**Objective:**
Give every line of the entries from the one containing "Where should I click to: Click the Windows" down to the one containing "click(x=1010, y=417)", both included, as a Markdown table with the columns Row and Entry line. Leave out blank lines.

**Given entries:**
■ ■ ■ ■ ■

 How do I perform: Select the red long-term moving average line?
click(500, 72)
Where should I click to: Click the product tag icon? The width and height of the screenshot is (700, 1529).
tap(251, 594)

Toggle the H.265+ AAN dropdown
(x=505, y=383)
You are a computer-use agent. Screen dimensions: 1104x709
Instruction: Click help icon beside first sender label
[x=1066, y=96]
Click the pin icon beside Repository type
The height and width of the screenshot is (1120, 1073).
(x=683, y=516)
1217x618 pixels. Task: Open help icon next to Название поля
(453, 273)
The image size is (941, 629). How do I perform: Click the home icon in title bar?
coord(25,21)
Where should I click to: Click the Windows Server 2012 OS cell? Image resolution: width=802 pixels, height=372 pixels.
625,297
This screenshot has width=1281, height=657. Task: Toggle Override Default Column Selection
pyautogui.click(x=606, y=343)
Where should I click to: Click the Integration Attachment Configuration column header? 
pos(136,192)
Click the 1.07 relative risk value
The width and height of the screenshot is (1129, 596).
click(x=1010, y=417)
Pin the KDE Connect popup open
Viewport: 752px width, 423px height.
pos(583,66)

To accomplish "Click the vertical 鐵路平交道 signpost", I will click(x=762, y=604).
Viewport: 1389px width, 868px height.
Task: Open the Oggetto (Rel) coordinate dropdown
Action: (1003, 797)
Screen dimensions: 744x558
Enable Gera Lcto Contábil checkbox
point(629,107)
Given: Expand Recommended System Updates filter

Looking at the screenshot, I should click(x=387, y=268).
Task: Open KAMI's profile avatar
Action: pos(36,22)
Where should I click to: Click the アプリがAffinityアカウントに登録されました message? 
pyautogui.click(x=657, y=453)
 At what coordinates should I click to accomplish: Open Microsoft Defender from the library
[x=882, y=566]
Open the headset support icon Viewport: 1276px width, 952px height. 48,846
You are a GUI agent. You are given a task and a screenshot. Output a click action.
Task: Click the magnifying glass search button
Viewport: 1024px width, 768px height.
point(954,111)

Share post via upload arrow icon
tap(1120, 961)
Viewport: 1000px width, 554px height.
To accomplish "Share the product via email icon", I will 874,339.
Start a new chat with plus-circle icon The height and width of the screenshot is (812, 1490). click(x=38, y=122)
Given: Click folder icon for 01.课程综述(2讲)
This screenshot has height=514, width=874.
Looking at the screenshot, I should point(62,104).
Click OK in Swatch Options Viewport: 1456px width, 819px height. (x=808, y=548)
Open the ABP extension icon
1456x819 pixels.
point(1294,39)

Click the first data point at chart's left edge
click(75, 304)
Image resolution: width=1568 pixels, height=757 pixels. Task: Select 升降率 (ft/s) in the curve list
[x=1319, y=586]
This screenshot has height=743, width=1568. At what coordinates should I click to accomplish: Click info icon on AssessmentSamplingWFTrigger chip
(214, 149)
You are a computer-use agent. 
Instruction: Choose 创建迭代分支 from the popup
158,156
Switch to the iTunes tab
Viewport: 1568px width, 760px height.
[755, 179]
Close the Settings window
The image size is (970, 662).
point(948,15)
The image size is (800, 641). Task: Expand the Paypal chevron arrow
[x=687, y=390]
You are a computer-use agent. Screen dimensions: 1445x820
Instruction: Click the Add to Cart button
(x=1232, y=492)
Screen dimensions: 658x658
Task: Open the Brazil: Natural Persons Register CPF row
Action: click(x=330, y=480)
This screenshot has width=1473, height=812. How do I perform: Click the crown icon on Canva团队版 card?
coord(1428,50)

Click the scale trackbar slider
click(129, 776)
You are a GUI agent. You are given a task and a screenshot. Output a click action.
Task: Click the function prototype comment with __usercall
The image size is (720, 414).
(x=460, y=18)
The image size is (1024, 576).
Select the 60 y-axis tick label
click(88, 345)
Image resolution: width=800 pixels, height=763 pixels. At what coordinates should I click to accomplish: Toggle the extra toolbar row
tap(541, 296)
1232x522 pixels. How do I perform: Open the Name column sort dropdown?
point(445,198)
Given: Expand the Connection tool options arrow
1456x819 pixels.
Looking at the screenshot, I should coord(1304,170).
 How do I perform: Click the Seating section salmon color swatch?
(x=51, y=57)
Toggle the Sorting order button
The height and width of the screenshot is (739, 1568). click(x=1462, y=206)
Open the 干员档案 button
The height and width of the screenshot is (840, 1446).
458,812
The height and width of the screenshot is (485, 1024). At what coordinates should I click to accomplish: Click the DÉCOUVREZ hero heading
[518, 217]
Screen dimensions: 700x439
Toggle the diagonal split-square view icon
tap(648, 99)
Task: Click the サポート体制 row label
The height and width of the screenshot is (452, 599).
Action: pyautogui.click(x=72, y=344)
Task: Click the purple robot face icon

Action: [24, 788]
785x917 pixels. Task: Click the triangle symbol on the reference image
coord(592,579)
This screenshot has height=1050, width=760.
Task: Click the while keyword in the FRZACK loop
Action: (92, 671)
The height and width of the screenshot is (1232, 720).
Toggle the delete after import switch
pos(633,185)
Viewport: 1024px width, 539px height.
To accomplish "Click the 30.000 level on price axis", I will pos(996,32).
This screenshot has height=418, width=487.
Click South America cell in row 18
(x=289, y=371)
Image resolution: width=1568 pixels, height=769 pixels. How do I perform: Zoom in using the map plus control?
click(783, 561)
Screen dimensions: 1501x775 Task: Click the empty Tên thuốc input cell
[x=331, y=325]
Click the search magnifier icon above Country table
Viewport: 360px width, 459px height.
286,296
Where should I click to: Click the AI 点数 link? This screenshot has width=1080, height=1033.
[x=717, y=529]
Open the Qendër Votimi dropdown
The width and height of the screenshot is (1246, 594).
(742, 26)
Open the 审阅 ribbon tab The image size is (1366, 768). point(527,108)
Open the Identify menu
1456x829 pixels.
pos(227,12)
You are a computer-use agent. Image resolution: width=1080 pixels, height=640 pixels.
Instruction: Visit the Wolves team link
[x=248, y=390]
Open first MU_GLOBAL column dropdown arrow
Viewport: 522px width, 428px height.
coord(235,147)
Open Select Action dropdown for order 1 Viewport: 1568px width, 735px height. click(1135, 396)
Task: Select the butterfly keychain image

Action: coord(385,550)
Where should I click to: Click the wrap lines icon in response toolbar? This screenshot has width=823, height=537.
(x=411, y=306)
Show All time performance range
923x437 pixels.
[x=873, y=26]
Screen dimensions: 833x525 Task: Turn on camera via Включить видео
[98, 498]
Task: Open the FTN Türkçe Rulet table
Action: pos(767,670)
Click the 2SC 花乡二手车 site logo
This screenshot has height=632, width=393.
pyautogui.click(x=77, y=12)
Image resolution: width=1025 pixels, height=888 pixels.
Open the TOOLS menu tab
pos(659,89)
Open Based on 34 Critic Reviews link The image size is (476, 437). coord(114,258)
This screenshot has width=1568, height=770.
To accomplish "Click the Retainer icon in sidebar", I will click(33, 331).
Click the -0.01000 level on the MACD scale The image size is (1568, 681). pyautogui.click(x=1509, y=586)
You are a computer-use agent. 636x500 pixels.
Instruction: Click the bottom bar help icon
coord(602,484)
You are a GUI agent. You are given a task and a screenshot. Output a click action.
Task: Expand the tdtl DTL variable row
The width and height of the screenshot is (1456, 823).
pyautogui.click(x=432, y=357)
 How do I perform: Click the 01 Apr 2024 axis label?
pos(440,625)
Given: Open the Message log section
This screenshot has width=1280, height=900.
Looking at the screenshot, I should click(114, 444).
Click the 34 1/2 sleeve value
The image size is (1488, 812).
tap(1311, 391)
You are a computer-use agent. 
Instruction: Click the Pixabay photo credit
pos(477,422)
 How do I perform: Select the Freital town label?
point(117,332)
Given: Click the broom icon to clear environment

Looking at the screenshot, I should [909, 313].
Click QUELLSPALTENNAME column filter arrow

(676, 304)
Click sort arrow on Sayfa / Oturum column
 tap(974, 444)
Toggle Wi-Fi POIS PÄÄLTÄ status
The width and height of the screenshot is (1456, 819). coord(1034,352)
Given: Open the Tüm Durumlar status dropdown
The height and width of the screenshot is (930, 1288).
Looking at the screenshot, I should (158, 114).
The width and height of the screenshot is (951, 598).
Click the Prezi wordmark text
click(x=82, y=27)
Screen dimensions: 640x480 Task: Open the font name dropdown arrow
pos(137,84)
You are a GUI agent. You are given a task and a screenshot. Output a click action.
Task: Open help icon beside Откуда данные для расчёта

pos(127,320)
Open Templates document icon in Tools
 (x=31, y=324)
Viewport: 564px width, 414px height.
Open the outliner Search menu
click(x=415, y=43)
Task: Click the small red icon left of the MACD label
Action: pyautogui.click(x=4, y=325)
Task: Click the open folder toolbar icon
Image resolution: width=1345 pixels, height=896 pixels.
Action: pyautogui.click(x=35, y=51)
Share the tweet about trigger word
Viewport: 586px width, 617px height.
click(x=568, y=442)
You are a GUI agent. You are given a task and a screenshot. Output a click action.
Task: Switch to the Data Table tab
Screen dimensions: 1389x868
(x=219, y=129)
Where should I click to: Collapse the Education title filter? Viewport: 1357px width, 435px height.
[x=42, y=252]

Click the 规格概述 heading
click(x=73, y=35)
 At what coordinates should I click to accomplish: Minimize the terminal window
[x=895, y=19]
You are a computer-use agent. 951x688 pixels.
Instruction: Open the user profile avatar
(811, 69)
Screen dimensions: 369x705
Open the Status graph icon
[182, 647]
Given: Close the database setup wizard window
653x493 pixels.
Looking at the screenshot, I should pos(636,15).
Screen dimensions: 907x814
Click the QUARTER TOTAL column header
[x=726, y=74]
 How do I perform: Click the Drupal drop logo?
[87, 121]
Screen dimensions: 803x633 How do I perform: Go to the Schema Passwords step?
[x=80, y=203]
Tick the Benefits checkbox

■ ■ ■ ■ ■

**Response to this exercise:**
| Row | Entry line |
|---|---|
| 1 | Where should I click to: Click the Windows Server 2012 OS cell? Image resolution: width=802 pixels, height=372 pixels. |
| 2 | 625,297 |
| 3 | This screenshot has width=1281, height=657. Task: Toggle Override Default Column Selection |
| 4 | pyautogui.click(x=606, y=343) |
| 5 | Where should I click to: Click the Integration Attachment Configuration column header?  |
| 6 | pos(136,192) |
| 7 | Click the 1.07 relative risk value |
| 8 | The width and height of the screenshot is (1129, 596). |
| 9 | click(x=1010, y=417) |